Cultural differences can take many forms. I have noticed many discrepancies in the French culture compared to English culture, from the way people dress, to their attitude towards food, to what they do for fun. One thing that has struck me in particular in France is people’s personal interactions with each other, and the way they differ from those in the UK.

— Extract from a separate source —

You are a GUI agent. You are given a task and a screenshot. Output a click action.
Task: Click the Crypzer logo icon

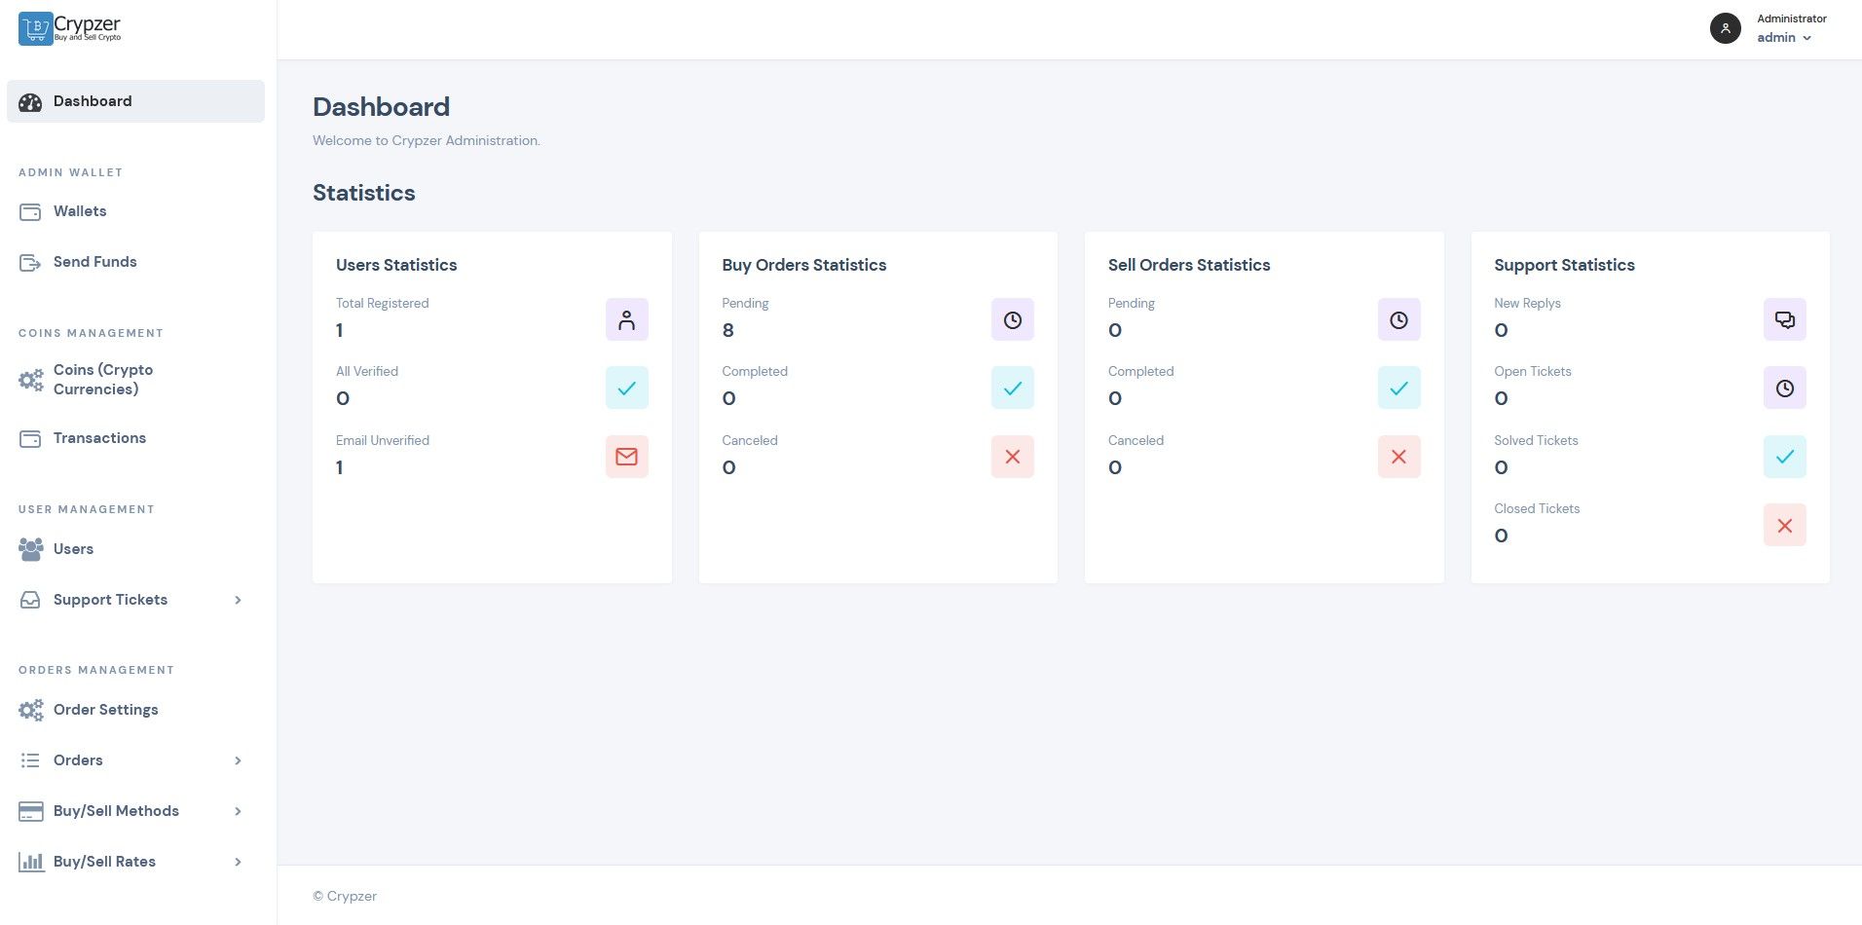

Firstly, it’s the kissing - everyone kisses each other on the cheek. It’s a greeting, instead of saying ‘hi,’ or ‘hello,’ like we would in England, they give each other a kiss on each cheek. Often, the kiss is a substitute for words, and the whole exchange is a silent affair. Everyone participates in the kissing ritual; the young, the old, male, female, strangers and friends. I kiss my friends, I’ve been kissed on the cheek by people I’ve just met, I kiss the teachers at the school, and even if I’m in a hurry, I am still expected to make time to give an acquaintance a quick kiss on the cheek as I rush past them. I don’t mind it – in fact, I quite like it, I think that it quickly turns strangers into acquaintances, and acquaintances into friends.
Another thing that I’ve noticed is that people here in France are much more open with people they don’t know. For example, in England, you would generally only talk to a stranger on public transport only if completely necessary, perhaps, for example, to ask where the bus stops next. However, on long train journeys people have often stuck up conversation with me for no reason other than to have a chat to pass the time, and I really enjoy being able to share, even for a brief period of time, a part of my life and my story with someone else. In fact, I find people to be less reserved when it comes to talking to strangers in general; a few days ago I got talking to a woman in the fruit section of a supermarket as she gave me her opinions the benefits and disadvantages of oranges grown in Spain!
Whatever stereotypes there may be about French people, I have found that they are, for the most part, open and at ease talking to strangers, which makes me too, more comfortable with them, and ultimately, more willing to practice my French!
How do you greet people in your country? What would a visitor to your country find unusual?